**ASSIGNED TASK**
Every line from the one with "The image size is (1378, 868)." to the final line of the records should be printed exactly as it is, with pictures left out.

Data records:
· · · · ·

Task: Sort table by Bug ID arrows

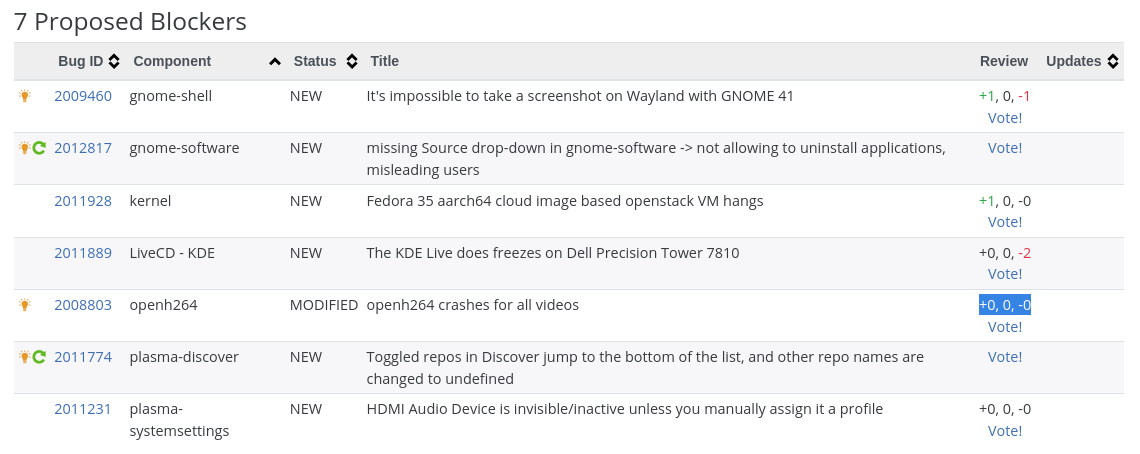Action: point(114,61)
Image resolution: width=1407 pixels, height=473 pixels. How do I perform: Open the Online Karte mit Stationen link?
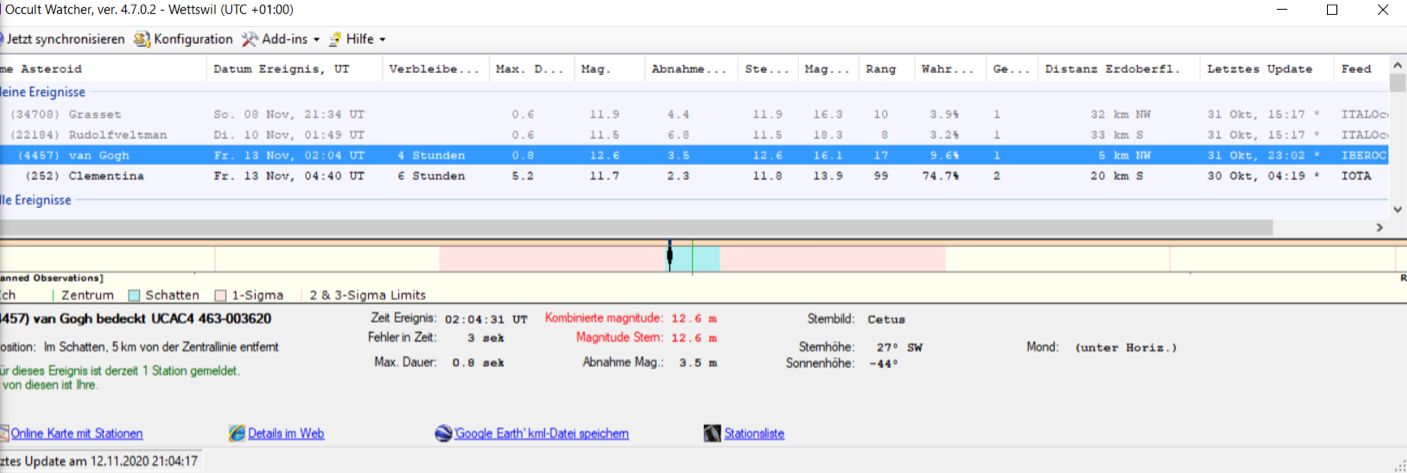coord(76,434)
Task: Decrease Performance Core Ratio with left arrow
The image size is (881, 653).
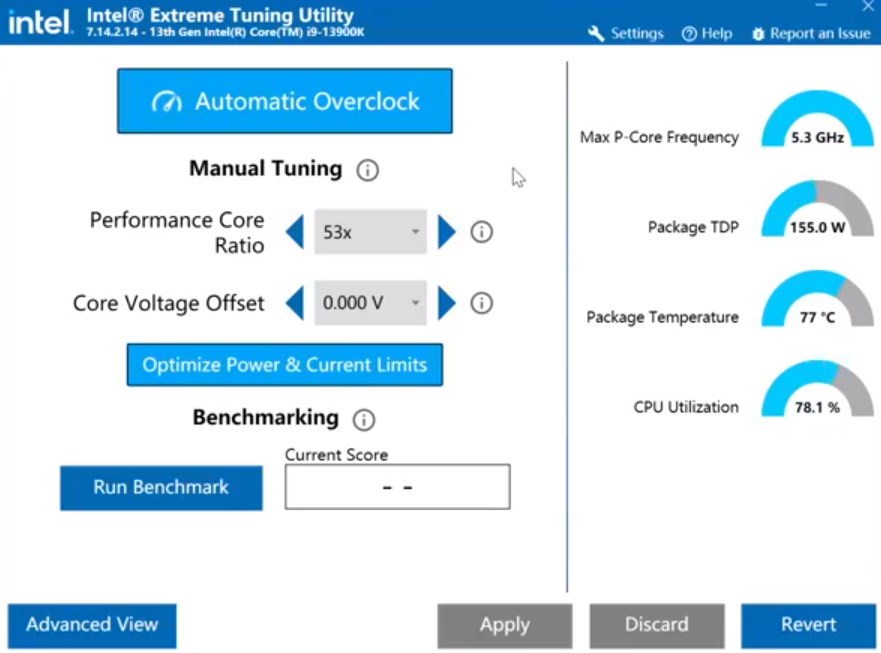Action: tap(295, 232)
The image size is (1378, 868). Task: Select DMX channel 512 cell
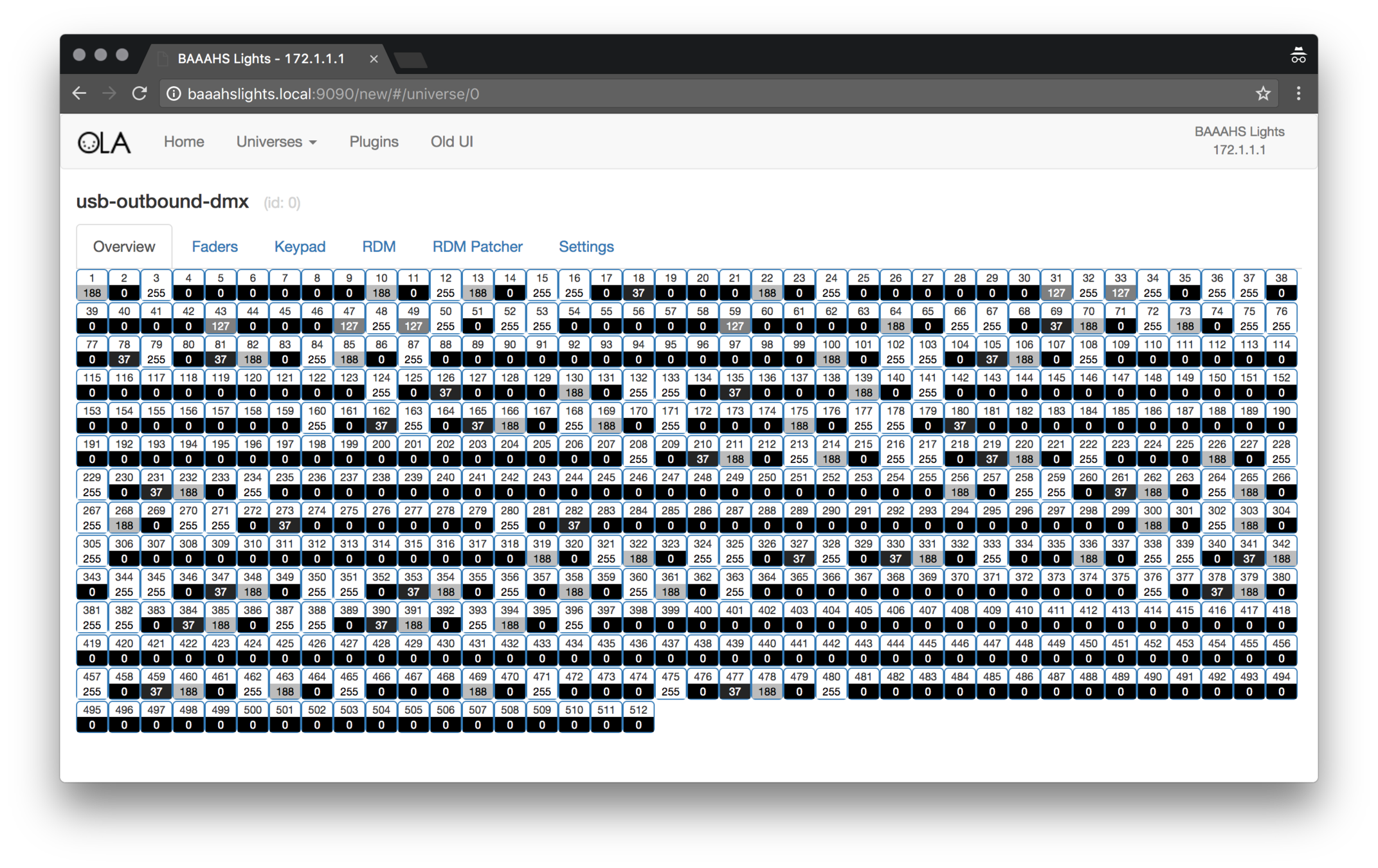(x=638, y=718)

· · · · ·

**RESPONSE BELOW**
The image size is (1378, 868). Task: Select DMX channel 512 cell
(x=638, y=718)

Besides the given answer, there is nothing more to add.